On Wed, Oct 10, 2018 at 02:12:01PM +0200, Linus Walleij wrote:
On Wed, Oct 10, 2018 at 9:53 AM Nathan Chancellor
<natechancellor@xxxxxxxxx> wrote:
> On Wed, Oct 10, 2018 at 09:12:58AM +0200, Linus Walleij wrote:
> > On Tue, Oct 9, 2018 at 8:33 AM Nathan Chancellor
> > <natechancellor@xxxxxxxxx> wrote:
> >
> > > Sigh, sorry, I caught this after I sent my initial all good email but
> > > this commit breaks NFC on my Pixel 2 XL (toggle becomes greyed out and
> > > apps that want to use it ask to enable it). I can't say why, I'm more
> > > than happy to debug but I'm assuming it's some voodoo that Qualcomm has
> > > done out of tree.

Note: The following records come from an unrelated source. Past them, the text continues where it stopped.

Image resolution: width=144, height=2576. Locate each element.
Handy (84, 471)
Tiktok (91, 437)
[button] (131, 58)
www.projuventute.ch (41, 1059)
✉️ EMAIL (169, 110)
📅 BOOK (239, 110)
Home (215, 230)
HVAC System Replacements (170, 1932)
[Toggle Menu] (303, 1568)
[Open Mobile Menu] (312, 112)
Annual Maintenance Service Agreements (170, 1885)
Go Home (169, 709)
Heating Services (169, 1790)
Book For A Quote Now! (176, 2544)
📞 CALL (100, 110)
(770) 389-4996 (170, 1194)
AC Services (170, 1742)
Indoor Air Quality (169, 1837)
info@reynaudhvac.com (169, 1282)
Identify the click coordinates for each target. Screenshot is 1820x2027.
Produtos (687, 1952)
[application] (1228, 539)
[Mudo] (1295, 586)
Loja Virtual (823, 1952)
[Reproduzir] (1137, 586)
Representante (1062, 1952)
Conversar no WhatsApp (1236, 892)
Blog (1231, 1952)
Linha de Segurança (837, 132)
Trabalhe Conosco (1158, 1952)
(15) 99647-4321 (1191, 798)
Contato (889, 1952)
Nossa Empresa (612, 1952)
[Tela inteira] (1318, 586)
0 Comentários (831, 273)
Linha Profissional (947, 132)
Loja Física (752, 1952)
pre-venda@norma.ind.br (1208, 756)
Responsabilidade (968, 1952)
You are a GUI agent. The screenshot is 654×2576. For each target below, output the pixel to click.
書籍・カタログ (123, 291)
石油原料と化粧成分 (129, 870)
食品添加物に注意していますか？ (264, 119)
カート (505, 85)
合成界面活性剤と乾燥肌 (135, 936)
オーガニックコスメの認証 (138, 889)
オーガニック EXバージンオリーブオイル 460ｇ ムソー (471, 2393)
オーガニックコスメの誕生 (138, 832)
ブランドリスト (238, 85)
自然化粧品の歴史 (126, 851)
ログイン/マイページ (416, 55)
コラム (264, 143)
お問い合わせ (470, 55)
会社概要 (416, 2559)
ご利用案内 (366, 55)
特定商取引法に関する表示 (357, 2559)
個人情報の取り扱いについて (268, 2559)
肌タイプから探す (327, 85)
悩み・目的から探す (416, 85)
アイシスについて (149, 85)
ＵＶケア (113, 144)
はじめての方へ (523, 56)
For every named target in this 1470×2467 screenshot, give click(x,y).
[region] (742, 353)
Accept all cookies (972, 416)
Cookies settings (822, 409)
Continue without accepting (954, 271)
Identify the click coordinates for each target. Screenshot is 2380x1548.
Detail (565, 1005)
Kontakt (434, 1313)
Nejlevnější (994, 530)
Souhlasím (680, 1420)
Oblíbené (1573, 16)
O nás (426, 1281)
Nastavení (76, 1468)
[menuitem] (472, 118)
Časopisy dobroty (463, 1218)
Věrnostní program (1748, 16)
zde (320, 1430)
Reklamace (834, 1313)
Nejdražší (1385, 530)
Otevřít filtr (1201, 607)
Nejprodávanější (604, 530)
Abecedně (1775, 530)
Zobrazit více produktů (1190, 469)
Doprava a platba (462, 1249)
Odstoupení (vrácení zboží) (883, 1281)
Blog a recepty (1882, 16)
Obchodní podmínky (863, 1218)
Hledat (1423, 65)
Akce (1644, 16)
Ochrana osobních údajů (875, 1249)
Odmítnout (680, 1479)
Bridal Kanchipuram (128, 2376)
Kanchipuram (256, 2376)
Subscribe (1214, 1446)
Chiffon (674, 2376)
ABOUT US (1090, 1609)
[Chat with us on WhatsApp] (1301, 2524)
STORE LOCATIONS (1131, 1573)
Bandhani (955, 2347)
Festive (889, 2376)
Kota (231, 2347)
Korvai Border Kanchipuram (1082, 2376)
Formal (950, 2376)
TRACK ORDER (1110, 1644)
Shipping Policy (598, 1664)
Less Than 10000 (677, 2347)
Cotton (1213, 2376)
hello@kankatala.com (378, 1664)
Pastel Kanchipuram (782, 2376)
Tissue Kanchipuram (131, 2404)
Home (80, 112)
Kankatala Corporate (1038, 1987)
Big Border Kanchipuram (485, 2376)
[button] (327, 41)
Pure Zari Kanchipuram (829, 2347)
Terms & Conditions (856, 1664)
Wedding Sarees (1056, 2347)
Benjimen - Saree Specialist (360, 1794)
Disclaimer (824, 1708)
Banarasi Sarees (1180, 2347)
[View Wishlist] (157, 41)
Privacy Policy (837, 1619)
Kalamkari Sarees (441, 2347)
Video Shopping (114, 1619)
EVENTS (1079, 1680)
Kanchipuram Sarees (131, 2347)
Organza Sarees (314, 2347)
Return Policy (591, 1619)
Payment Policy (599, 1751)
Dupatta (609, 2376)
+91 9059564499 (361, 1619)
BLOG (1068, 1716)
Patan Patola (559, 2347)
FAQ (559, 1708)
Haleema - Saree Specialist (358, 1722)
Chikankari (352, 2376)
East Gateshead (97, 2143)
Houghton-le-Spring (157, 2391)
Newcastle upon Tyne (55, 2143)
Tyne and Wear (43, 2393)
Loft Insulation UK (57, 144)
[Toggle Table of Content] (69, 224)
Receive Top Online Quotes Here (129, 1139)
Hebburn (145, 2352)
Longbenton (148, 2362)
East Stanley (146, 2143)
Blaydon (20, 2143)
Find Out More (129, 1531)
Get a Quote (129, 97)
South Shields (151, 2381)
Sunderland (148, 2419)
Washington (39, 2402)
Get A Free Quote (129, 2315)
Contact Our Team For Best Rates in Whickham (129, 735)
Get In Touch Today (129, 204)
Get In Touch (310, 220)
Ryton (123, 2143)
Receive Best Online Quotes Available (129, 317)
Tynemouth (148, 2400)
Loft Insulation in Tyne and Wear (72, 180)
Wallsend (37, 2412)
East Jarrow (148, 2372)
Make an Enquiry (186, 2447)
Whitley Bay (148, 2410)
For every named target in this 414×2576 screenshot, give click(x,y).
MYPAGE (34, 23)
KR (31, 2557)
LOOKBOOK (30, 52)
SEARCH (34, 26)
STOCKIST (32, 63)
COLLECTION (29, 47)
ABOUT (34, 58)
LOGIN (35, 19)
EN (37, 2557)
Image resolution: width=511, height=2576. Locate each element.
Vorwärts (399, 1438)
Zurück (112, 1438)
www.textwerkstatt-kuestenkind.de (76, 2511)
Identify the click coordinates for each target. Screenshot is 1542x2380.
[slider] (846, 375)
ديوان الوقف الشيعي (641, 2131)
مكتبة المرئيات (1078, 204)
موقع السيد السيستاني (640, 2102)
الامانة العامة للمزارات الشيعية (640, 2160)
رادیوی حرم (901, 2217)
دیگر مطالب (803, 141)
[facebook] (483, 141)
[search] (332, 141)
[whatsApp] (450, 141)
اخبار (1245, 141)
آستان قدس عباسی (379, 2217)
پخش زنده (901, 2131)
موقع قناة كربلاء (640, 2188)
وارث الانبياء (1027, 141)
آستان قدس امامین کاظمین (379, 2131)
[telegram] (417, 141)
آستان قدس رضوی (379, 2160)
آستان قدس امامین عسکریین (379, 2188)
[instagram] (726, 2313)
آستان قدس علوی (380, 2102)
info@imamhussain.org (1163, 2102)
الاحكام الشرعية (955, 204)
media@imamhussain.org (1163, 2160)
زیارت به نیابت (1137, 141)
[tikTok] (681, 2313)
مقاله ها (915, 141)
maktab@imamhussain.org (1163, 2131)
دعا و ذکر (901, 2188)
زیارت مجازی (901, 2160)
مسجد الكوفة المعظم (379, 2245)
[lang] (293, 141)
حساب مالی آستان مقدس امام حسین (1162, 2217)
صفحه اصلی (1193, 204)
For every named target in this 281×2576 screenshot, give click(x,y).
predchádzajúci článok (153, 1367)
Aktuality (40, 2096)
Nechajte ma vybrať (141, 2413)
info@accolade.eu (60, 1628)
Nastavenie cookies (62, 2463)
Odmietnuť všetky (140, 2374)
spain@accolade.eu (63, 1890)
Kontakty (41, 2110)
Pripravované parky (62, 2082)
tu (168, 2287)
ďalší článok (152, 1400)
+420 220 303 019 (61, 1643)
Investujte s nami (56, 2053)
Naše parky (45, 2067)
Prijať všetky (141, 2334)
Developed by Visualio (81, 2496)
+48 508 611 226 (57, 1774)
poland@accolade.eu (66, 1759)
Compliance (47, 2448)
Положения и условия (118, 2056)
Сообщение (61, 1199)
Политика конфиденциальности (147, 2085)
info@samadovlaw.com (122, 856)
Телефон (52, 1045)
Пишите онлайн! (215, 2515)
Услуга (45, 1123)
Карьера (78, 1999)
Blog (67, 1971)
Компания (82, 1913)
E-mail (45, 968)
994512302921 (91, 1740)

I'll leave it up to you how to proceed given that I
> > > can't run mainline :(
> >
> > Which NFC driver is this?
> > Just want to make sure it looks sane.
> >
> > Yours,
> > Linus Walleij
>
> Hi Linus and Bjorn,
>
> These two files should be it I believe:
> https://android.googlesource.com/kernel/msm/+/android-9.0.0_r0.22/drivers/nfc/nq-nci.c
> https://android.googlesource.com/kernel/msm/+/android-9.0.0_r0.22/drivers/nfc/ese/pn81a.c
>
> Sorry I didn't get around to digging into this further today, I will try
> to get to it in the morning.
I'm confused. These are not in the mainline kernel and presumably
not in the stable kernel either.
So when you say "this commit breaks NFC on my Pixel 2 XL" you
mean that when you apply this commit to the android msm kernel,
which has a few other stable fixes backported, it breaks?
If these drivers are obviously broken, I have no objection to merging
patches like this and telling qcom to fix their code. But if the issue
is more subtle, like change in behavior that is unanticipated, then I am
a bit more reluctant to take patches that break working systems.